■ TASK DIRECTIONS ■
The entries below contain a line with "Given: Go to Vorherige Einstellung" and a line with "Image resolution: width=688". Quote exactly those two lines and all lines between them.

■ DATA EXCERPTS ■
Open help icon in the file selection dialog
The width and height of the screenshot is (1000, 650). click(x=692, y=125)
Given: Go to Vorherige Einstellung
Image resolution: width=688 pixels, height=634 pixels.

==

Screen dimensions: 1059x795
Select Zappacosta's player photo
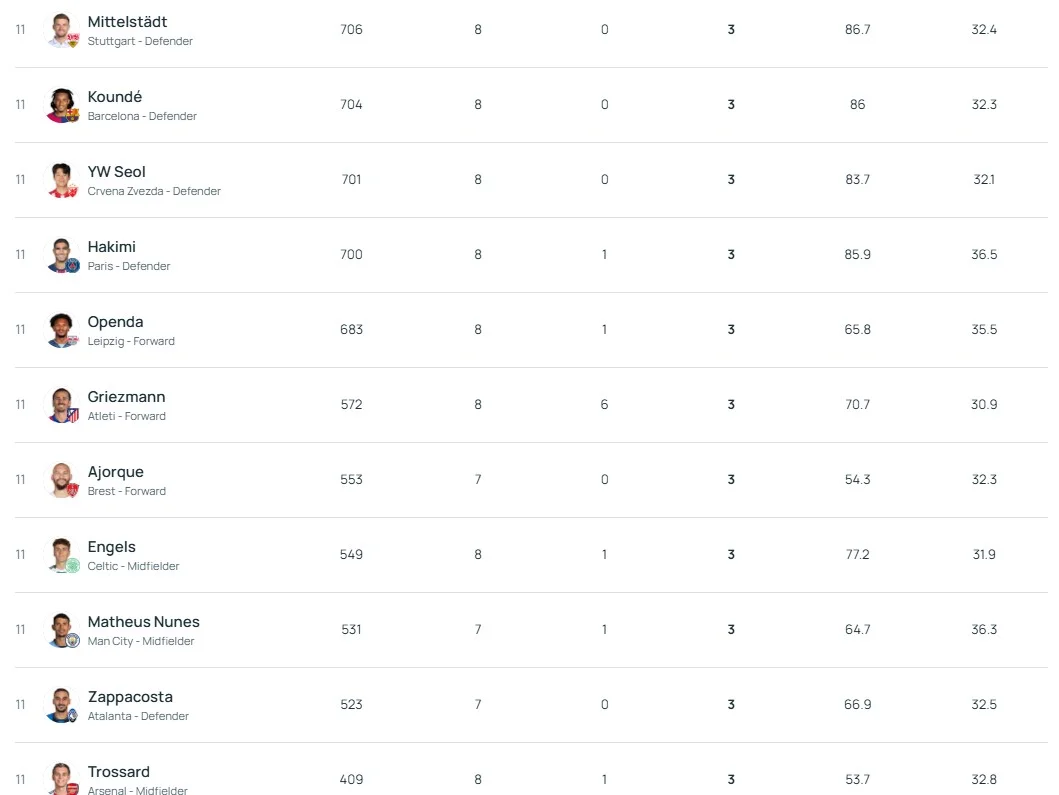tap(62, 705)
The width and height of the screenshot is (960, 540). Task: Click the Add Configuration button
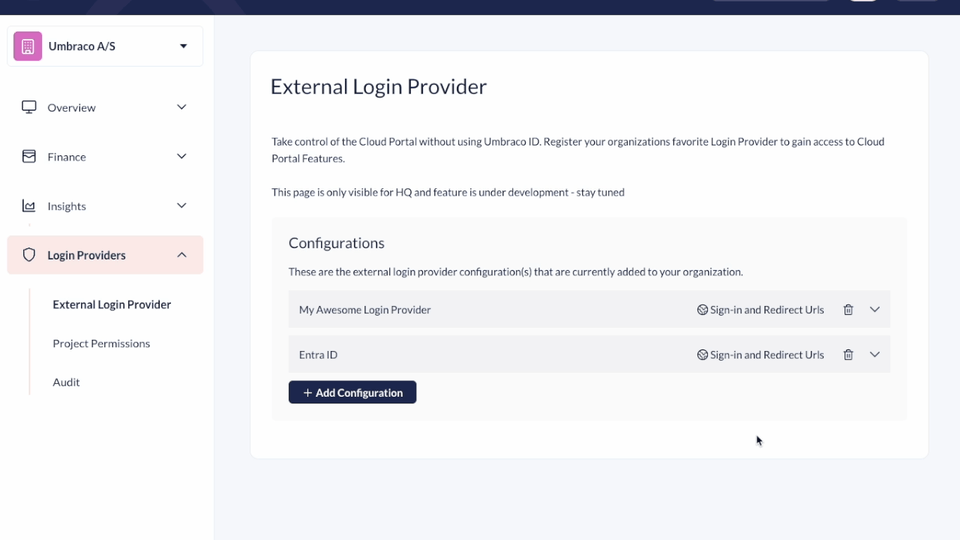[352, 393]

■ RESPONSE BOX ■
Given: Go to Vorherige Einstellung
Image resolution: width=688 pixels, height=634 pixels.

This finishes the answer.